(Beginning of Data listing)
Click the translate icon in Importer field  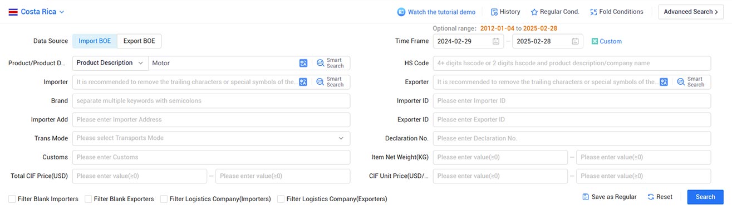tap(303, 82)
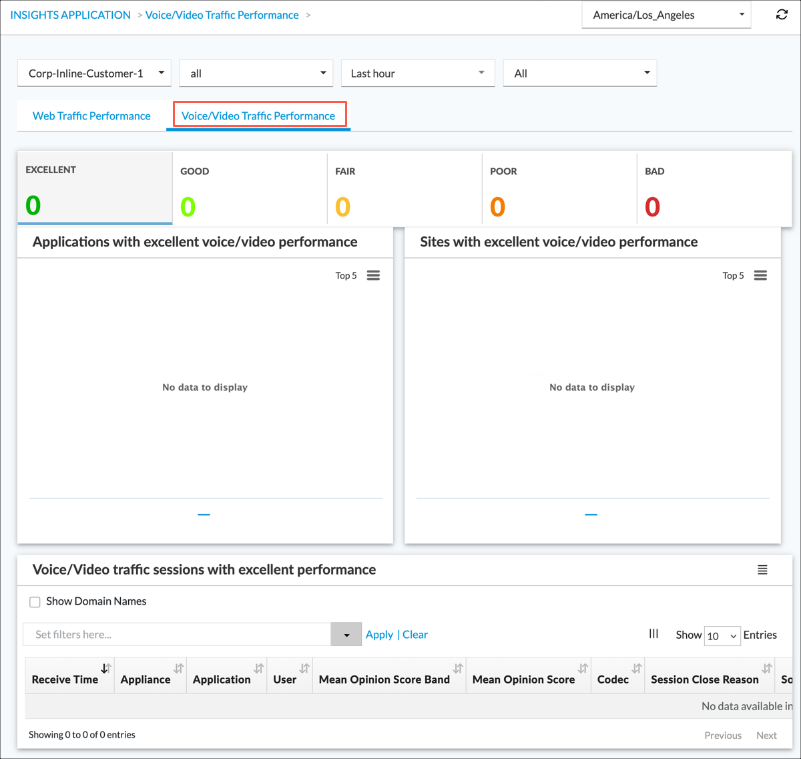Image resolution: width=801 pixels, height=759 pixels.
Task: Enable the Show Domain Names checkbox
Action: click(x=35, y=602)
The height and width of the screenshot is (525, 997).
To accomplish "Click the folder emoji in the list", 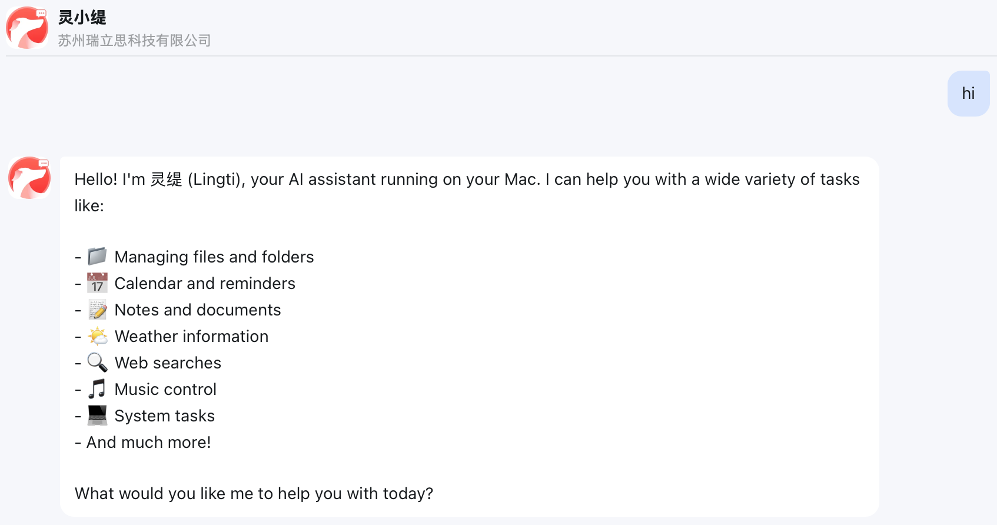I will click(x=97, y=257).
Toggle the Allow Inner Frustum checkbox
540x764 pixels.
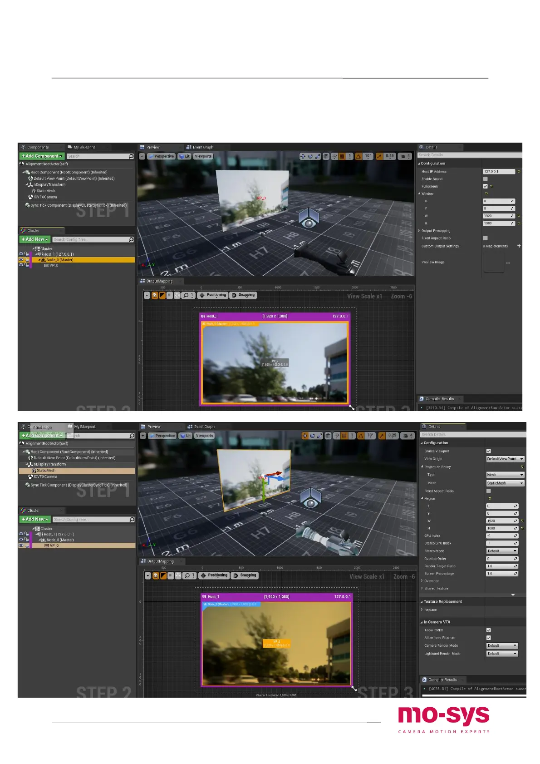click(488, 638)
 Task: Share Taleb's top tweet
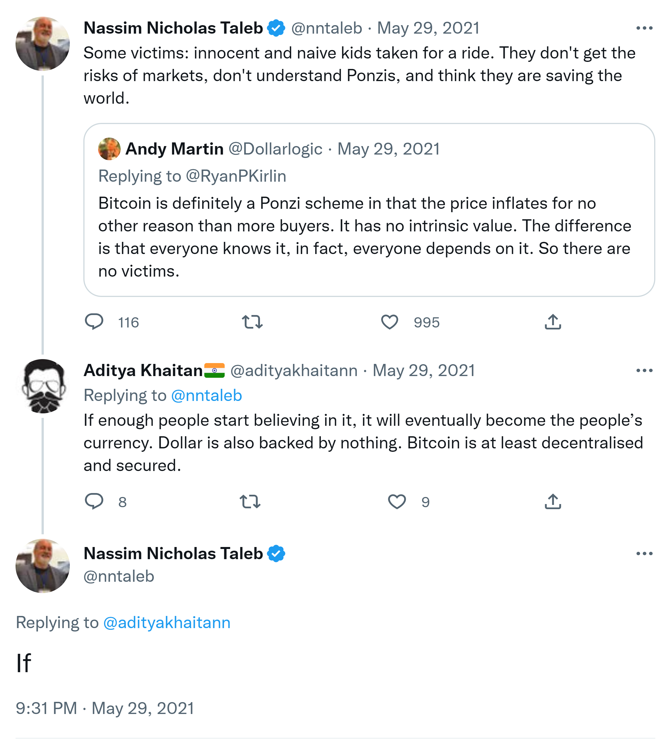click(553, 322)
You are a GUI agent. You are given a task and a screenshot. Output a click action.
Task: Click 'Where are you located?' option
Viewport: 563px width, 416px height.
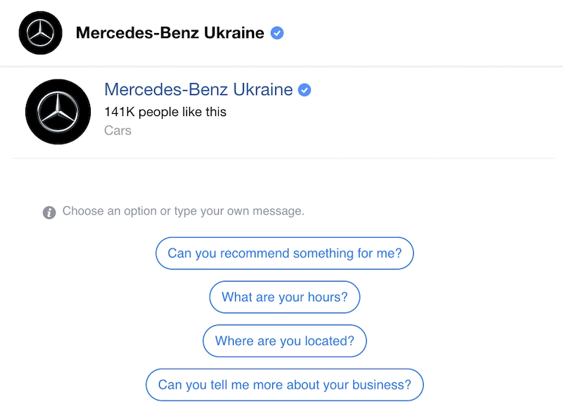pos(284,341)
(End of Data listing)
## What you will do
From the line with "Toggle the Allow Inner Frustum checkbox" through the last line of the entries above, transcribe everything exactly, both ends included, but not the pictures.

## Task output
Toggle the Allow Inner Frustum checkbox
540x764 pixels.
click(488, 638)
 Task: Share Taleb's top tweet
click(553, 322)
You are a GUI agent. You are given a task and a screenshot. Output a click action.
Task: Click 'Where are you located?' option
Viewport: 563px width, 416px height.
pos(284,341)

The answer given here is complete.